К оценке буржуазной газеты по поводу восстановления офицерских званий в Красной Армии, нечего добавить. Теперь советские полковники и генералы мало чем отличаются от полковников и генералов других западных стран и, во всяком случае, стараются как можно больше походить на них.
"Что-то приятное, – писал А.И. Солженицын в книге "В круге первом" о Сталине, – находил он даже в самой игре слов, напоминающей старый мир: чтобы были не "заведующие школами", а «директоры», не «комсостав», а «офицерство», не ВЦИК, а Верховный Совет – верховный очень слово хорошее, – и чтоб офицеры имели денщиков, а гимназистки чтоб учились отдельно от гимназистов и носили пелеринки; и чтобы советские люди отдыхали как все христиане, в воскресенье, а не в какие-то там безличные номерные дни; даже в том, чтобы брак признавать только законный, как было при царе…
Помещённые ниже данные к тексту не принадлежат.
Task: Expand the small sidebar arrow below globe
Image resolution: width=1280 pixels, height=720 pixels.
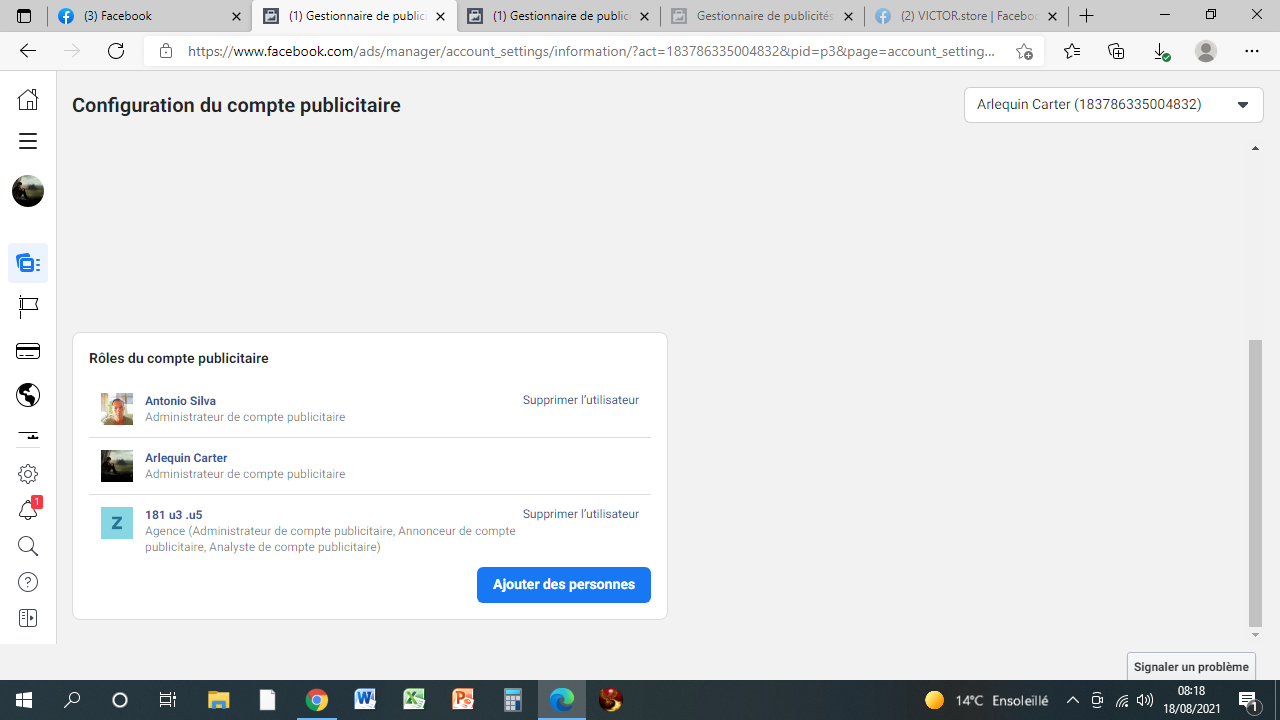Action: coord(28,435)
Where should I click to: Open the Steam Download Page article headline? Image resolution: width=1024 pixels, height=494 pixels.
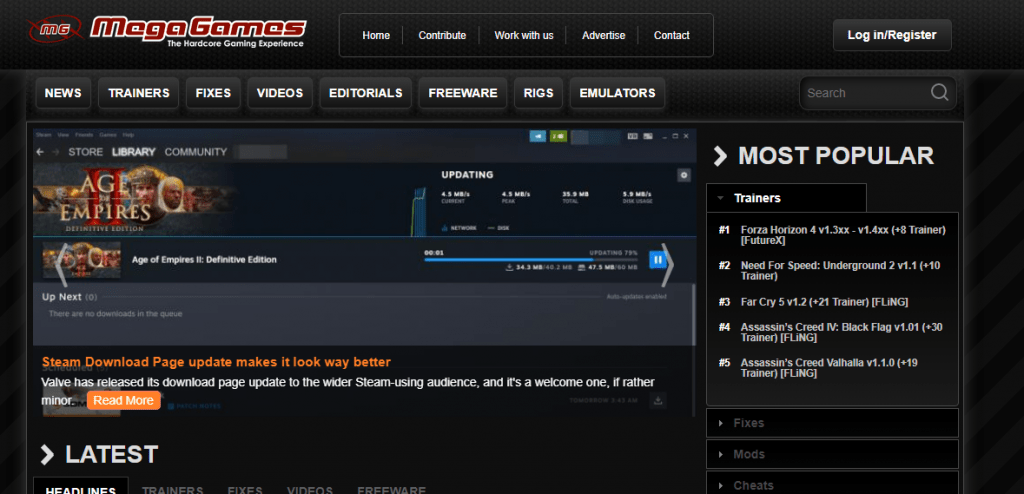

Вот здесь, в ночном кабинете, впервые примерил он перед зеркалом к своему кителю старые русские погоны – и ощутил в этом удовольствие".
В тяжелые для Советской страны годы, во время войны, когда идея социализма, дискредитированная им, стала в народе непопулярной, он обращается в большей и большей мере к национальным чувствам русского народа. Он подстраивался под эти чувства.
В журнале «Знамя» No 2 за 1968 год критик Чалмаев сообщил об оценке английским журналистом А. Вертом национального подъема, охватившего советскую страну, "о прославлении России, отождествлении советской власти с Россией, со святой Русью".
В это время утверждается правительством Советского Союза статут новых орденов: Суворова, Кутузова, Ушакова и др. старых полководцев и флотоводцев.
На Тегеранской конференции глав союзнических государств, во время обсуждения вопроса о послевоенном устройстве и границах, Сталин выступил не как представитель социалистического государства, а как представитель России:
"Русские не имеют незамерзающих портов в Балтийском море, – говорил он. Поэтому русским нужны были бы незамерзающие порты Кенигсберг и Мемель и соответствующая часть территории Восточной Пруссии. Тем более что исторически – это исконно славянские земли". (см. "Тегеран, Ялта, Потсдам", сборник, стр. 53).
Здесь уместно вспомнить слова Сталина, сказанные им на ХII-м съезде партии по поводу надежд, которые возлагали на большевиков «сменовеховцы»: "Что не мог сделать Деникин, сделают большевики".
Хочу привести несколько выдержек из книги английского журналиста А. Верта, жившего во время войны в СССР, свидетельствующих о тех настроениях, которые царили тогда в нашей стране.
"В театрах ставились патриотические пьесы, вроде шедшей в камерном театре "Очной ставки"… Пьесы о победоносных русских полководцах Суворове и Кутузове. Поэты сочиняли патриотические стихи, а композиторы слагали военные песни". (А. Верт, "Россия в войне 1941–1945 гг.", 1967 г., стр. 128, изд. "Прогресс").
"…Мы подробно остановились на настроениях в России в 1941–1945 гг. Здесь же достаточно сказать, что в двух своих ноябрьских речах (1941 год) Сталин не только очень умело приноравливался к этим настроениям, но и постарался их всемерно укрепить и поощрять". (Там же, стр. 172).
Дальше А. Верт цитирует статью из газеты "Красная звезда", подтверждающую чисто русские патриотические настроения, царившие в те годы в СССР:
"Наши отцы и деды немало жертвовали для спасения своей России, своей родной матери. Народ наш никогда не забудет Минина и Пожарского, Суворова и Кутузова, русских партизан времен отечественной войны 1812 года. Мы гордимся тем, что в наших жилах течет кровь наших славных предков, мы никогда не отстанем от них". (Там же, стр. 491 – 492).
По свидетельству И. Эренбурга, критики Паустовского дошли до того, что обвинили его за "сценарий о жизни Лермонтова", в котором "он осмелился сказать, что "поэта тяготил мундир николаевской армии". (ПСС И. Эренбурга, том 9, стр. 377).
Грубый национализм вытеснил демократизм. Даже про Николая I нельзя было сказать слова критики.